---------- SUPPLIED ENTRIES
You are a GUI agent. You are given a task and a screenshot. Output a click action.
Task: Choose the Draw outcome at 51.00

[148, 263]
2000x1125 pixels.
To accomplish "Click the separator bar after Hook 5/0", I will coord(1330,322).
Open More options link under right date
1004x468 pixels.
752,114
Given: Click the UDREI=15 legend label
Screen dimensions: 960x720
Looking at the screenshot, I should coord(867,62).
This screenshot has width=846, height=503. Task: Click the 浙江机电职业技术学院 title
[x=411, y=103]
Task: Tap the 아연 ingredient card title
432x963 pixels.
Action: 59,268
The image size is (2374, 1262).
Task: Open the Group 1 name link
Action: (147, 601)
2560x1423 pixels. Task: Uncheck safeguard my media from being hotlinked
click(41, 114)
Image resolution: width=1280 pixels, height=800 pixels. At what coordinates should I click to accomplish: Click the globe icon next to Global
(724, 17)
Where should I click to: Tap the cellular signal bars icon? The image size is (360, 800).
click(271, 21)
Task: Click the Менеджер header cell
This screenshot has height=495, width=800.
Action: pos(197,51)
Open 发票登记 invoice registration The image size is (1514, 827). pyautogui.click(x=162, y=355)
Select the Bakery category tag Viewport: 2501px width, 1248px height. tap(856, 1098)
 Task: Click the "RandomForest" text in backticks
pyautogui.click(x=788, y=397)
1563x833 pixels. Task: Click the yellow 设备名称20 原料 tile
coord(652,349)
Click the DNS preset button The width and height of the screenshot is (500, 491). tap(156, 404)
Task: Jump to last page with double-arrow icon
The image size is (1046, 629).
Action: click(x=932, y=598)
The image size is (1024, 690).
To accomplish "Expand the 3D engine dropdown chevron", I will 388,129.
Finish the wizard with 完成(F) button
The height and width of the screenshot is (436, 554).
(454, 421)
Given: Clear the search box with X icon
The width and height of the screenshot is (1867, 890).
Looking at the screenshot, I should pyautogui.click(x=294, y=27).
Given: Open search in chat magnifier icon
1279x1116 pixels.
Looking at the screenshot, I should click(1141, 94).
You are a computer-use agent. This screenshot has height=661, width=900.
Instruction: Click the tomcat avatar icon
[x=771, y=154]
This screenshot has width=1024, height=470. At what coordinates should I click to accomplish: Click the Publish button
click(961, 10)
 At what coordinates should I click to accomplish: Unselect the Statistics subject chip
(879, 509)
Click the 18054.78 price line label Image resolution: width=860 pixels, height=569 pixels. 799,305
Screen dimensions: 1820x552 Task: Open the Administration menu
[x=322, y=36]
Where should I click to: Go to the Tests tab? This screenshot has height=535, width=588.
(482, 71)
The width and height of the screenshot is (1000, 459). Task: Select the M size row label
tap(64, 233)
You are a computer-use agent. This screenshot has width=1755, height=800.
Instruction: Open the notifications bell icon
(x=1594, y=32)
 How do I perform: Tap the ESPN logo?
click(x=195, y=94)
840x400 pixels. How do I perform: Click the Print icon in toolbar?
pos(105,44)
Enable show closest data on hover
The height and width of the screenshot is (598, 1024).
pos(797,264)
--------------------
▶ WORK ITEM:
Output all of the data in full, exactly as given.

▶ EXPECTED ANSWER:
You are a GUI agent. You are given a task and a screenshot. Output a click action.
Task: Choose the Draw outcome at 51.00

[148, 263]
2000x1125 pixels.
To accomplish "Click the separator bar after Hook 5/0", I will coord(1330,322).
Open More options link under right date
1004x468 pixels.
752,114
Given: Click the UDREI=15 legend label
Screen dimensions: 960x720
Looking at the screenshot, I should coord(867,62).
This screenshot has width=846, height=503. Task: Click the 浙江机电职业技术学院 title
[x=411, y=103]
Task: Tap the 아연 ingredient card title
432x963 pixels.
Action: 59,268
The image size is (2374, 1262).
Task: Open the Group 1 name link
Action: (147, 601)
2560x1423 pixels. Task: Uncheck safeguard my media from being hotlinked
click(41, 114)
Image resolution: width=1280 pixels, height=800 pixels. At what coordinates should I click to accomplish: Click the globe icon next to Global
(724, 17)
Where should I click to: Tap the cellular signal bars icon? The image size is (360, 800).
click(271, 21)
Task: Click the Менеджер header cell
This screenshot has height=495, width=800.
Action: pos(197,51)
Open 发票登记 invoice registration The image size is (1514, 827). pyautogui.click(x=162, y=355)
Select the Bakery category tag Viewport: 2501px width, 1248px height. tap(856, 1098)
 Task: Click the "RandomForest" text in backticks
pyautogui.click(x=788, y=397)
1563x833 pixels. Task: Click the yellow 设备名称20 原料 tile
coord(652,349)
Click the DNS preset button The width and height of the screenshot is (500, 491). tap(156, 404)
Task: Jump to last page with double-arrow icon
The image size is (1046, 629).
Action: click(x=932, y=598)
The image size is (1024, 690).
To accomplish "Expand the 3D engine dropdown chevron", I will 388,129.
Finish the wizard with 完成(F) button
The height and width of the screenshot is (436, 554).
(454, 421)
Given: Clear the search box with X icon
The width and height of the screenshot is (1867, 890).
Looking at the screenshot, I should pyautogui.click(x=294, y=27).
Given: Open search in chat magnifier icon
1279x1116 pixels.
Looking at the screenshot, I should click(1141, 94).
You are a computer-use agent. This screenshot has height=661, width=900.
Instruction: Click the tomcat avatar icon
[x=771, y=154]
This screenshot has width=1024, height=470. At what coordinates should I click to accomplish: Click the Publish button
click(961, 10)
 At what coordinates should I click to accomplish: Unselect the Statistics subject chip
(879, 509)
Click the 18054.78 price line label Image resolution: width=860 pixels, height=569 pixels. 799,305
Screen dimensions: 1820x552 Task: Open the Administration menu
[x=322, y=36]
Where should I click to: Go to the Tests tab? This screenshot has height=535, width=588.
(482, 71)
The width and height of the screenshot is (1000, 459). Task: Select the M size row label
tap(64, 233)
You are a computer-use agent. This screenshot has width=1755, height=800.
Instruction: Open the notifications bell icon
(x=1594, y=32)
 How do I perform: Tap the ESPN logo?
click(x=195, y=94)
840x400 pixels. How do I perform: Click the Print icon in toolbar?
pos(105,44)
Enable show closest data on hover
The height and width of the screenshot is (598, 1024).
pos(797,264)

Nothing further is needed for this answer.